Good Eats and Evangelism: A Whole-Gospel Restaurant Serving Pittsburgh's Soul

Chef Nikki Heckmann's Bistro To Go offers tasty ingredients to revitalize Pittsburgh's North Side neighborhood.

On any given day between 11am and 7pm, locals can watch Nikki Heckmann ply her craft at Bistro To Go, the eclectic café the chef launched in 2007 in the North Side neighborhood of Pittsburgh. Just peer over the glass cases into the open kitchen, and you'll find her stirring her famous tomato basil soup or coaching a young employee on how to make salmon croquettes. Both scenes would reflect Heckmann's motivation behind opening the café in 2007: her heart for sharing the gospel with those outside the church, and her desire to bring revitalization to a community she has come to call home. And simply, she says, "I love to cook."

Chef Nikki was loved into the faith by an urban congregation, Allegheny Center Alliance Church (ACAC), which welcomed her probing questions and didn't turn her away for running a bar and living with her boyfriend. Five years at ACAC, including volunteering with the youth group, finally brought the message of Jesus home to her. Having received mercy, Heckmann now has a heart for seekers. At Bistro—which one Pittsburgh food critic described as furnished "by the International House of Whimsy"—Heckmann says she's creating "a missional lab" outside the church walls where everyone from the homeless guy to the downtown businessman can connect. To entice folks in, she deliberately offers pan-global cuisine.

Early on, skeptics warned her that she was "trying to be everything to everybody." But, as Heckmann told a local journalist, "No—I'm trying to get different people in the dining room.'"

People who know they're lost, Heckmann says, might enter a church to find some answers. "But the people outside in the community, they don't know they need a Savior," she says. For her, Bistro is a place where she can rub shoulders "among people who are sinners like me." The open kitchen design was deliberate, she explains. It puts her faith and character "on display" and "promotes accountability, cleanliness, and civility."

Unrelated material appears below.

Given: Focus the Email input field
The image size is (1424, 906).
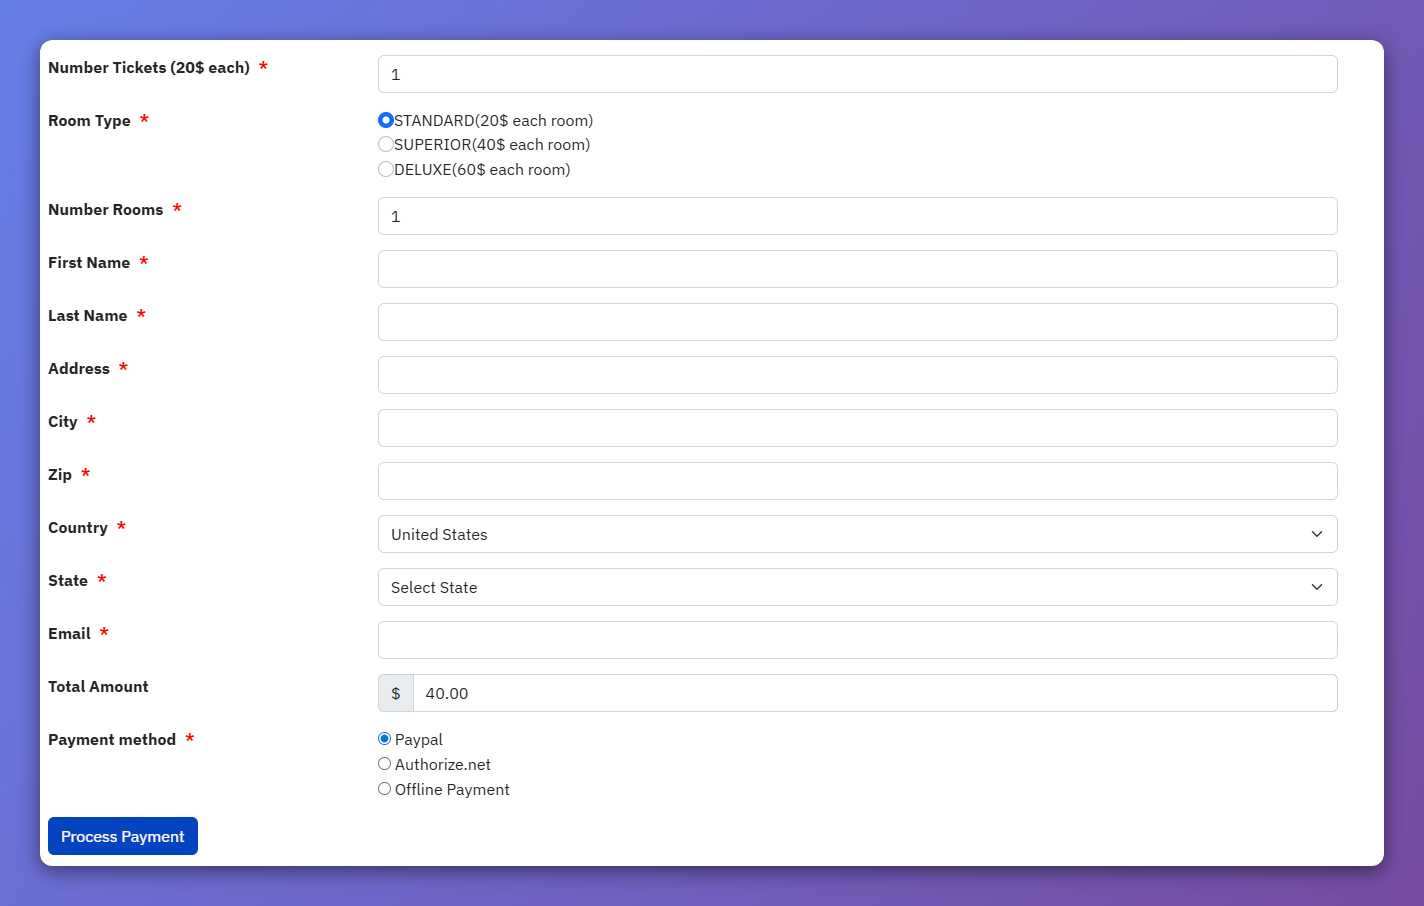Looking at the screenshot, I should (x=857, y=640).
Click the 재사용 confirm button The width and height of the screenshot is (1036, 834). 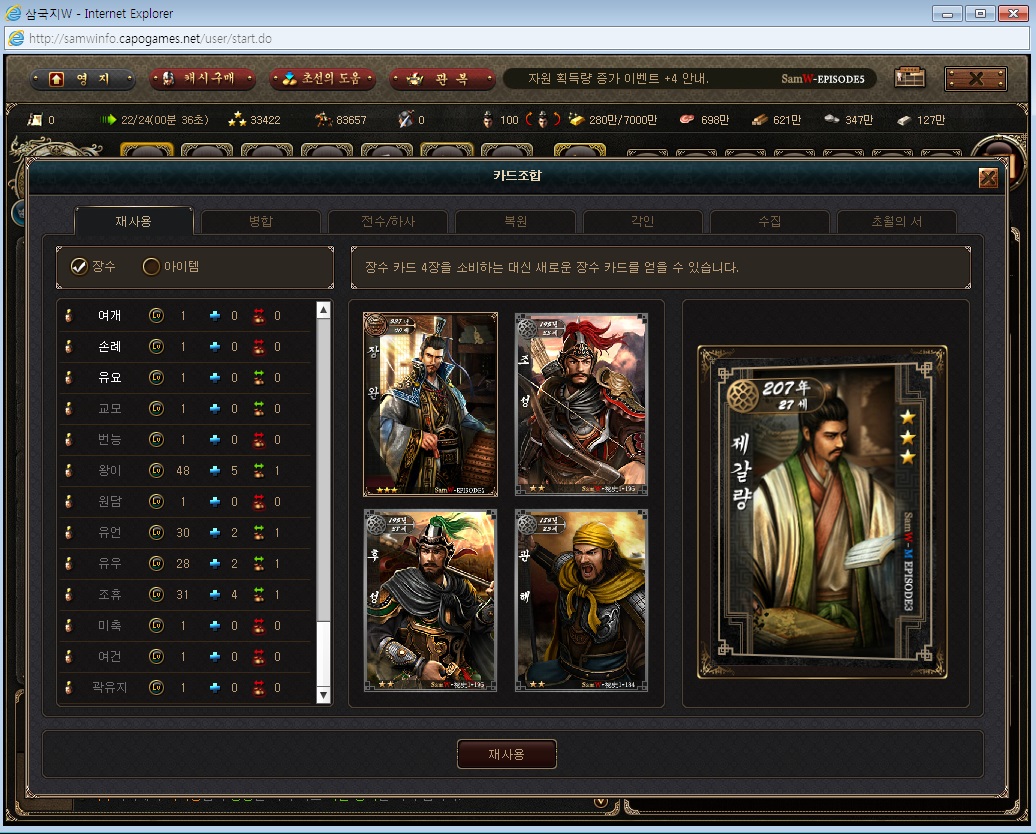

A journalist from Pittsburgh's City Paper captured the café's spirit in her December 2007 article announcing its launch. She wrote that Bistro was "supplying the downtrodden street with a haven for comfort and joy." And you will find "comfort food" at Bistro, but Chef Nikki avoids the really unhealthy stuff. By intention, there's no deep fat frying. The menu changes daily and is dotted with "lite" and vegan options, such as sundried tomato feta orzo, cod with brown butter and almonds, plus more traditional options like chicken parmesan and macaroni and cheese. Ingredients are sourced locally whenever possible. Cooking demonstrations on Saturdays and cooking classes two nights a week provide patrons the how-to skills to create nutritional meals at home. But, knowing the stresses of modern life, Heckmann's café specializes in offering time-saving, healthy, culturally diverse take-home dishes.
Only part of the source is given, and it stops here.